1593 – 1634 Gerhard Böing, wird am 17.08.1593 nach freier Resignation des Domvikars zu Münster, Albert Steenlage, vom Archidiakon als Pfarrer eingesetzt. 1616 gibt er an, seit 18 Jahren zu residieren, sechs Jahre sei er fort gewesen. Gerhard Böing resignierte 1634.
1644 – 1671 Nikolaus Bröcking aus Vreden, Testament vom 20.10.1669.
1672 – 1673 Gottfried zum Sloot (Zumslodt)
1674 – 1696 Heinrich Druchtrup aus Vreden, Testament vom 12.03.1696
1697 – 1727 Hermann Kerkering aus Velen (Kerckerinck), gest. 08.01.1727. Er begann mit der barocken Ausschmückung der Kirche und baute das Pastoratsgebäude neu.
1728 – 1733 Hermann Otto Zumbrinck aus Senden
1734 – 1740 Bernard Werning, gest. 1740 (Werninck, Wernekinck)
1741 – 1782 Joh. Math. Melchers aus Drensteinfurt, gest. 20.03.1782
1782 – 1807 Gerhard Heinrich Brüning (Brüninck) aus Südlohn, geb. um 1747, gest. 19.05.1807
1807 – 1821 Caspar Joseph Averesch aus Cappeln (Oldb.)
1822 – 1852 Wilhelm Göffen aus Coesfeld
1853 – 1861 Carl Kettelhack aus Borken
1862 – 1881 Theodor Surholt aus Selm
1881 – 1888 Theodor Mensinck aus Südlohn, geb. 22.10.1832, gest. 12.12.1915,
22.06.1859 Priesterweihe, 1872 Vikar und ab 1881 Pfarrverwalter während des Kulturkampfes in Südlohn, 31.07.1888 Pfarrer in Westerholt.

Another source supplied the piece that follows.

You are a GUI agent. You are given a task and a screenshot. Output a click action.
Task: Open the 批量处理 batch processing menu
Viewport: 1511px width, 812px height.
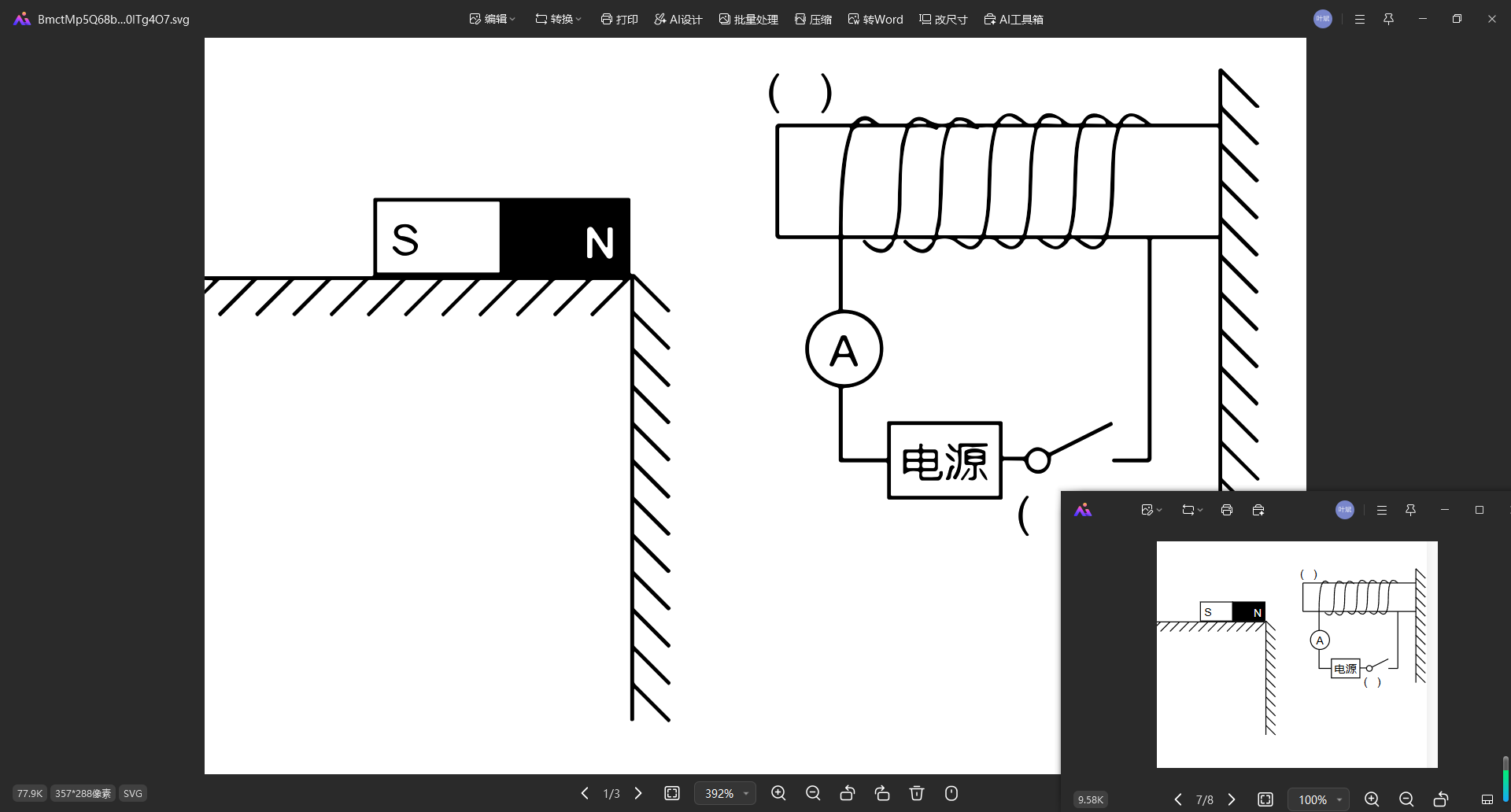click(x=748, y=19)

1888 – 1901 Heinrich Feldhaus aus Darup, geb. 1829, gest. 17.01.1901, schon im November
1886 ernannt, konnte er wegen des Kulturkampfes erst am 19.07.1888 seine
Stelle antreten.
1901 – 1929
Franz Meiners aus Dülmen, geb. 19.10.1853, gest. 20.04.1929, 09.07.1876 Priesterweihe durch den Bischof von Eichstätt, 1901 Pfarrer in Südlohn, 1926 goldenes Priesterjubiläum und 25 – jähriges Ortsjubiläum.
1929 – 1952
  Adolf Bleister aus Münster St. Mauritz, geb. 1877, gest. 23.06.1952, Priesterweihe 1903, 29.04.1929 eingeführt.
1952 – 1967
  August Möllering aus Neuenkirchen, geb. 1897, gest. 17.07.1973, eingeführt am 02.01.1967.
1967 – 1998
  Walter Winkelhues aus Metelen, geb. 11.11.1929, gest. 05.02.2003, am 26.02.1967 eingeführt, 1992 feierte er sein 25 – jähriges Ortsjubiläum, 29.11.1998 das 40 – jährige Weihejubiläum, Verleihung des Ehrenbürgerrechts.
1999 bis heute
  Stefan Scho aus Ochtrup, geb. 12.10.1957, Priesterweihe 1994, am 08.08.1999 eingeführt.

Ein Weihbischof aus der Pfarrei St. Vitus

 Weihbischof Alfons Demming
Vor allem in den 50er und 60er Jahren des 20. Jahrhunderts fühlten sich zahlreiche Südlohner Männer und Frauen berufen, ihr Leben in den Dienst der kirchlichen Gemeinschaft zu stellen. Im Licht der Öffentlichkeit stand dabei vor allem Alfons Demming, geb. 29. Februar 1928in Südlohn.
Am 21.12.1953 empfing der die Priesterweihe. 1959 war er Kaplan in Coesfeld St. Jakobi und in Selm St. Joseph. 1959 wurde er zum Präses des Piuskollegs in Coesfeld berufen. 1968 wurde er Pfarrer in Altenberge. 1970 wurde ihm das Amt des Dechanten übertragen. Am 19.11.1976 ernannte Papst Paul VI. ihn zum Weihbischof. Die Bischofsweihe empfing er am 09.01.1977. 1998 wurde er als 73 – jähriger von seinen Dienstpflichten befreit.
„Er sprach die Sprache des Westmünsterlandes, die Sprache der Menschen“ – so würdigte Alt-Bischof Lettmann das Wirken des beliebten Seelsorgers. Weibischof Alfons Demming starb am 31. Oktober 2012 nach langer Krankheit. Er wurde am 8. November 2012 auf dem Domherrenfriedhof in Münster beerdigt.